### DATA SUPPLIED

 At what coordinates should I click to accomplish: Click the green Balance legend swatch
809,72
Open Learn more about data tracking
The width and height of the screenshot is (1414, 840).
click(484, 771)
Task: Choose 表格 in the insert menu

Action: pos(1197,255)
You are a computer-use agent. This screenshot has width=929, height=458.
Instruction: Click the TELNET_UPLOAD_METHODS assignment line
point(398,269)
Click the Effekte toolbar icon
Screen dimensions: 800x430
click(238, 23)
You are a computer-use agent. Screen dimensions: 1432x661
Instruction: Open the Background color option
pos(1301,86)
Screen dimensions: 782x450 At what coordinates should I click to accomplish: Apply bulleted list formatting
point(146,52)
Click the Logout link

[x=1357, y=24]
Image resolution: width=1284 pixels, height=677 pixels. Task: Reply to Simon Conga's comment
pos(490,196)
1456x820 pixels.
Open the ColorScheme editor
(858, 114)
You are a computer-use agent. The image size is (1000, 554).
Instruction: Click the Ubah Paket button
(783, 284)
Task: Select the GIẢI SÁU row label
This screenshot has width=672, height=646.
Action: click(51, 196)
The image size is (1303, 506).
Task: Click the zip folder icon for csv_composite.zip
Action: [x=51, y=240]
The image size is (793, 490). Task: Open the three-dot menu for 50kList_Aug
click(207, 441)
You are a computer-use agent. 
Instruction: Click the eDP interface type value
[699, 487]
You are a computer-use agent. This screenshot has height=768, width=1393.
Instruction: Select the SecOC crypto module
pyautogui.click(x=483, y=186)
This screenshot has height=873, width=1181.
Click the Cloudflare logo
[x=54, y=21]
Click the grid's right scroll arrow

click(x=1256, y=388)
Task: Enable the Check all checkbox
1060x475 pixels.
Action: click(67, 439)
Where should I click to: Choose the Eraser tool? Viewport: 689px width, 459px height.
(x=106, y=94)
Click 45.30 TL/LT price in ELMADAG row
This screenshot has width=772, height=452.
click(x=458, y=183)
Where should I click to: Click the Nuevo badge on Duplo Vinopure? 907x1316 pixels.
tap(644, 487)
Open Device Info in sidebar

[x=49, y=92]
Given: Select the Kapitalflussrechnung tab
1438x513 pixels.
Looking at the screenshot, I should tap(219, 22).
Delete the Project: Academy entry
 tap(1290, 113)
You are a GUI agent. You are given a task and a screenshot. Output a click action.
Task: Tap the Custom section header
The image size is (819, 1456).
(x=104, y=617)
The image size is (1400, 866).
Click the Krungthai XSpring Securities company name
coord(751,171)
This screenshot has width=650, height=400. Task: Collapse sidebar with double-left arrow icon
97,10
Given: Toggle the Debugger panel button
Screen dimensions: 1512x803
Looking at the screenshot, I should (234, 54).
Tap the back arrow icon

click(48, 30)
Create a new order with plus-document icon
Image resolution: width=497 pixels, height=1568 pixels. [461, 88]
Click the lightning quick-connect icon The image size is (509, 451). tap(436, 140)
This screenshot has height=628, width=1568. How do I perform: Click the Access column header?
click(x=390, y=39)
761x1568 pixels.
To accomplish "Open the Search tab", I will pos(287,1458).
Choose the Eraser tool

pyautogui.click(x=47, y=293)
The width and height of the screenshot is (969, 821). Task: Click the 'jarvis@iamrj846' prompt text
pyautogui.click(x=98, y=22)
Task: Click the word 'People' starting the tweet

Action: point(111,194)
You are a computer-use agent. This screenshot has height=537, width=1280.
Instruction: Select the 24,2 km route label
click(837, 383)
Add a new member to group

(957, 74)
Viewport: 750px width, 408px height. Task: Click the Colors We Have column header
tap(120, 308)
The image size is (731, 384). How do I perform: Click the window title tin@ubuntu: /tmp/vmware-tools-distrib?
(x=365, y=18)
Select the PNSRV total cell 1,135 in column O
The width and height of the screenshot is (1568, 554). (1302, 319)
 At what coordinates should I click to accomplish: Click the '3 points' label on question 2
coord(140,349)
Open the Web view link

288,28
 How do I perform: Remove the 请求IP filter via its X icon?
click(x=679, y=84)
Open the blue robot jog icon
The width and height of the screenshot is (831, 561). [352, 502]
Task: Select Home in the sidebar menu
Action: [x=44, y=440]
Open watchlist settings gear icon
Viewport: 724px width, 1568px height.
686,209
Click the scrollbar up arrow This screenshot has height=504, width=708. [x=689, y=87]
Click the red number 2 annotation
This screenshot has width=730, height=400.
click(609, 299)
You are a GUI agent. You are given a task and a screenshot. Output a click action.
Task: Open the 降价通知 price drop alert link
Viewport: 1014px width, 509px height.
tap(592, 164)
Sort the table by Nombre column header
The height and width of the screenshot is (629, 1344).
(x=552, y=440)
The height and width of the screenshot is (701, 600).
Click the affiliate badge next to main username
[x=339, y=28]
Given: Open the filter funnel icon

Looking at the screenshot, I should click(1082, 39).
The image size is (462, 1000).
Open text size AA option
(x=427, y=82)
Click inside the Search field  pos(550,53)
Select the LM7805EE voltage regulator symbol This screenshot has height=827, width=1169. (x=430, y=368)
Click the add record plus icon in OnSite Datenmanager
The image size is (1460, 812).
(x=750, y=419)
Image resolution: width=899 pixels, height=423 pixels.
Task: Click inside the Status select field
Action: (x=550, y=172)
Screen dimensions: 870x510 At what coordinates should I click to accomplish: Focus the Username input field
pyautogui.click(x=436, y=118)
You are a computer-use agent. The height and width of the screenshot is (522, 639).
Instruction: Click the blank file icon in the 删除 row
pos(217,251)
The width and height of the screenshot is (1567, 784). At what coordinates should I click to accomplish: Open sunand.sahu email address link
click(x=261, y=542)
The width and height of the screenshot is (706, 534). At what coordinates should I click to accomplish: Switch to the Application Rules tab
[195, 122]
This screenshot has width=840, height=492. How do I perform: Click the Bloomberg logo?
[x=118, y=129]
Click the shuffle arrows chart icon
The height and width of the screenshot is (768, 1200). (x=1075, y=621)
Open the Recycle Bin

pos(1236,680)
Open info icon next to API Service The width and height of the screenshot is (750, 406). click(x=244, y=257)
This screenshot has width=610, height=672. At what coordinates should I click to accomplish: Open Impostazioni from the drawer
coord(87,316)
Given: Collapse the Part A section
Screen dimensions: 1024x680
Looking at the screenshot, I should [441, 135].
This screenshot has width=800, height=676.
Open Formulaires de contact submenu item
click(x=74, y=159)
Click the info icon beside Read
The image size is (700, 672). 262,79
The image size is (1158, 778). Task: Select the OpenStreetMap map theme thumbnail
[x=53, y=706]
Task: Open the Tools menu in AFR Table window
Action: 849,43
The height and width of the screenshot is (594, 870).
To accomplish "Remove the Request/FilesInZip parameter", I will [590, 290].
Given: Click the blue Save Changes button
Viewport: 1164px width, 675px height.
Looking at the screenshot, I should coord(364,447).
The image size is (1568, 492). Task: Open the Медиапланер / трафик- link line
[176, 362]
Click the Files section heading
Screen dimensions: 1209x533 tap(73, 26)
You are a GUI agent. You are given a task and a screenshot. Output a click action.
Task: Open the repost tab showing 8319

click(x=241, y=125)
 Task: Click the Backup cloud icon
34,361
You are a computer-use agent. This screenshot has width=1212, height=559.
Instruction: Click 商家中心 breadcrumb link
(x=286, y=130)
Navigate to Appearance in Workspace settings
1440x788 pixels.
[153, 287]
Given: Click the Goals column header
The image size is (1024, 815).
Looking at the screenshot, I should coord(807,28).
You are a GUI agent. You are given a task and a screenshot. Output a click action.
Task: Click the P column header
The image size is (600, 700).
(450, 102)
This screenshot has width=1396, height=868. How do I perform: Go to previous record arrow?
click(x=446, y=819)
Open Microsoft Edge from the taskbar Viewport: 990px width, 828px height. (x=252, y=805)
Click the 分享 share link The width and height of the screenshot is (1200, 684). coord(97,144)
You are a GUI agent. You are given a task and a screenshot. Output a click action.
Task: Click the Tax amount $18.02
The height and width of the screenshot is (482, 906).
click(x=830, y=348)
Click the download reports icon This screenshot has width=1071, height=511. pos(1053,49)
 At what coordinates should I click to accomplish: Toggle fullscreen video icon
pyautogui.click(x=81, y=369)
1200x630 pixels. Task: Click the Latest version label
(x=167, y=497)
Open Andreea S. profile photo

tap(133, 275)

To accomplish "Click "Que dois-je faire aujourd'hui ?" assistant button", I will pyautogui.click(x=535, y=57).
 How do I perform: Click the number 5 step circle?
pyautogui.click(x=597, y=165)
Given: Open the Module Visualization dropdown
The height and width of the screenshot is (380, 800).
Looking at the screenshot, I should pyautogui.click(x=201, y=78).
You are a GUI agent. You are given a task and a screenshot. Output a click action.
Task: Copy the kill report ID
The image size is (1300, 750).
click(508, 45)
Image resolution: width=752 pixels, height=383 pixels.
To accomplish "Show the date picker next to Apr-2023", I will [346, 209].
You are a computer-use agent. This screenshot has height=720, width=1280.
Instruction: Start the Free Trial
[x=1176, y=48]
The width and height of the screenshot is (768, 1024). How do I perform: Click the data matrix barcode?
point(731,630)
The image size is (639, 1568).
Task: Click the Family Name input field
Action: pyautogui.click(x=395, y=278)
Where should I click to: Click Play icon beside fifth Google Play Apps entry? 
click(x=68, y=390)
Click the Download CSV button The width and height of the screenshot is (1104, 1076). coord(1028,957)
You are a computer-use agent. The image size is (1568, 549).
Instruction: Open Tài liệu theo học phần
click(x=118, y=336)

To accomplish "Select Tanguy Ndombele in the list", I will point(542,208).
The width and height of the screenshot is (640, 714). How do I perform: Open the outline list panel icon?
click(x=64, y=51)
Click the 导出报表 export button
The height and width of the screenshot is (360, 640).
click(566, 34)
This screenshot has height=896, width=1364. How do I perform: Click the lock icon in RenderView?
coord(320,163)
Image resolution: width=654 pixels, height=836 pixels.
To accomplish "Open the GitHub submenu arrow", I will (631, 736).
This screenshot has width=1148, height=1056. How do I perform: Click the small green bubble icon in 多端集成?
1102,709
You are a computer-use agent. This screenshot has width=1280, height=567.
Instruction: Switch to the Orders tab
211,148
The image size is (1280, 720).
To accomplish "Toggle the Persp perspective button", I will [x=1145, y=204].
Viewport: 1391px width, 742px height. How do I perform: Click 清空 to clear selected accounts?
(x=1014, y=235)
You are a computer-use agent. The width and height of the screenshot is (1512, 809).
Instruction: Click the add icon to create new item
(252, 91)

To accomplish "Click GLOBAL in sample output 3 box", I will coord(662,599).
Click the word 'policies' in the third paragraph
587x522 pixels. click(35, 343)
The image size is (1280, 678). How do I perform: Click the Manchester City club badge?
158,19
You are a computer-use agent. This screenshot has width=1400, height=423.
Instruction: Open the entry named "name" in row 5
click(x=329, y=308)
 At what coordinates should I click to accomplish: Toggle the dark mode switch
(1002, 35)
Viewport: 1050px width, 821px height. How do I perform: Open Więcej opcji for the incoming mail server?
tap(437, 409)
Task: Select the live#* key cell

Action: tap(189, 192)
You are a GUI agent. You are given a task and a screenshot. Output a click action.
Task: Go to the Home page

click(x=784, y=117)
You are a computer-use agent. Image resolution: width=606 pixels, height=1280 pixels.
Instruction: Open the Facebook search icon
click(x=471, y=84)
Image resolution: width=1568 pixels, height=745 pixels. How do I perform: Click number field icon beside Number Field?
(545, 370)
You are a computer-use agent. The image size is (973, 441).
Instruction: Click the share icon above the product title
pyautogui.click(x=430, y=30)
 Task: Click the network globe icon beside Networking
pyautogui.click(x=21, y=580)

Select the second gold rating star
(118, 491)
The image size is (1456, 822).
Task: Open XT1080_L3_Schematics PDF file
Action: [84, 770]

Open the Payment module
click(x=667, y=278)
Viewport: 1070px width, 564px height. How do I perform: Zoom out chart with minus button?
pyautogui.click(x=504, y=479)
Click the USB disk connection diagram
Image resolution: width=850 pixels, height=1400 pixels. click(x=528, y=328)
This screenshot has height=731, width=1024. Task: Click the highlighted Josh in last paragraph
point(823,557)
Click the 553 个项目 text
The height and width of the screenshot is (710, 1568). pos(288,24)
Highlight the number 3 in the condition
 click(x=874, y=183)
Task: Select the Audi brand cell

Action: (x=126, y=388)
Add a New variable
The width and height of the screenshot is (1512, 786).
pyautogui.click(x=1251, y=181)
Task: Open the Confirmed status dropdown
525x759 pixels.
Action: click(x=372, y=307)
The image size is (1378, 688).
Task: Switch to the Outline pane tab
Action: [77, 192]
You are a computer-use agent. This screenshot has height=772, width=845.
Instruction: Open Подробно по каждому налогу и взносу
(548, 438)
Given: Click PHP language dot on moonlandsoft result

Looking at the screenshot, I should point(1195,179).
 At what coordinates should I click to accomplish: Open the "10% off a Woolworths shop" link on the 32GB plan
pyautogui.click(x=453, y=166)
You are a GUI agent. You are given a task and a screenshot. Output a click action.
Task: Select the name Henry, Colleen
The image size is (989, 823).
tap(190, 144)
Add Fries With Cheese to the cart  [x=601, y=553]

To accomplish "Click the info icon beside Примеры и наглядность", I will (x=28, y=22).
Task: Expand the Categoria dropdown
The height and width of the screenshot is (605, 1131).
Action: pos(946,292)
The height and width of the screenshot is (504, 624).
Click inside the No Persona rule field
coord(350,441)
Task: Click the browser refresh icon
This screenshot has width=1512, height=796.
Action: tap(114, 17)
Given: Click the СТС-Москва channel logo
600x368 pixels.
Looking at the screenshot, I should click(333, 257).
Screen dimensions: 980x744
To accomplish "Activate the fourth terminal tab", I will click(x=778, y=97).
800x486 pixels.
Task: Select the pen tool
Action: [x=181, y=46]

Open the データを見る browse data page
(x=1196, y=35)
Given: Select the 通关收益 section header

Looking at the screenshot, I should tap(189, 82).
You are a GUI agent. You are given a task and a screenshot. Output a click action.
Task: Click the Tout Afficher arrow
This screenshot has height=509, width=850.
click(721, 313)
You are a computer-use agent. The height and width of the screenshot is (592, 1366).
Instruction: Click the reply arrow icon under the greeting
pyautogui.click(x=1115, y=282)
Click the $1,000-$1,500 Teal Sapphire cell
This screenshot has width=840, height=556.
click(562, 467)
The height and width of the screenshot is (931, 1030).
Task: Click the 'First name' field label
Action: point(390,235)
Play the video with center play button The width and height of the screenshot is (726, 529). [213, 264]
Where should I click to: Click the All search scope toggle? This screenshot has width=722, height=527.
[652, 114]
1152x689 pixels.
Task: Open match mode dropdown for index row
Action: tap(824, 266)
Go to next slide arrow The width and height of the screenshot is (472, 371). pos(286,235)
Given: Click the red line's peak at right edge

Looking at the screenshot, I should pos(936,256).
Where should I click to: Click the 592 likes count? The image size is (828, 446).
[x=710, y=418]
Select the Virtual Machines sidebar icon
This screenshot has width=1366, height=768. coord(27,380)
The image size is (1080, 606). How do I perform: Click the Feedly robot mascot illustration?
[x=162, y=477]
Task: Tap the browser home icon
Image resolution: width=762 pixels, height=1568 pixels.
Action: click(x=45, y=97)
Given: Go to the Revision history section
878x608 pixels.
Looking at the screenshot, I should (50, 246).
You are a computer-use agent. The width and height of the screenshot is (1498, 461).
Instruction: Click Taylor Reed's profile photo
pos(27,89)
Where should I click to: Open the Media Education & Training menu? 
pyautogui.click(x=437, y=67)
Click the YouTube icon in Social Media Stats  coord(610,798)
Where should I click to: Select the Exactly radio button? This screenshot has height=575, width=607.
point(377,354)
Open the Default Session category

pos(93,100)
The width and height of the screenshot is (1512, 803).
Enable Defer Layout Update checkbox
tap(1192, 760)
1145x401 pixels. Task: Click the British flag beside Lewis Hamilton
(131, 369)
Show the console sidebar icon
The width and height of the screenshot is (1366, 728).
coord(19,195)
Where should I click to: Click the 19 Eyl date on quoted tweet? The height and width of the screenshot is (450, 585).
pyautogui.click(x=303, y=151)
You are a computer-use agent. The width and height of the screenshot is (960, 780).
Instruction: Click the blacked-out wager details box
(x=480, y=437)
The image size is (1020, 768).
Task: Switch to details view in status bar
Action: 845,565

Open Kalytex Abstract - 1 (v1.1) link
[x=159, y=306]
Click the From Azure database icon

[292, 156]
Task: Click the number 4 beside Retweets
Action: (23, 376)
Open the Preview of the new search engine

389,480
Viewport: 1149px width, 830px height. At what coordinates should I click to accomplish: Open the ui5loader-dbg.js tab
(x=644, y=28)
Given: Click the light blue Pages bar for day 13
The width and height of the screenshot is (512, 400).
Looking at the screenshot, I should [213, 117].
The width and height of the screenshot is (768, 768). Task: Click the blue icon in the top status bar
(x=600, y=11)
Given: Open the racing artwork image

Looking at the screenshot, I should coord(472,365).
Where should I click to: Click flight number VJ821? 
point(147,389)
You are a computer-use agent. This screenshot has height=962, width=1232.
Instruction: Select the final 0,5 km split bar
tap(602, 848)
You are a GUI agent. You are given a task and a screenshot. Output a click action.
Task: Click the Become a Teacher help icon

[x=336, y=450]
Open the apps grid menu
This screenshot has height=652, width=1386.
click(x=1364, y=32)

######

- [REQUIRED ACTION] Using the entries above, find all lines with "browser". Copy them.

- [WRITTEN REPLY]
Task: Click the browser refresh icon
Task: Tap the browser home icon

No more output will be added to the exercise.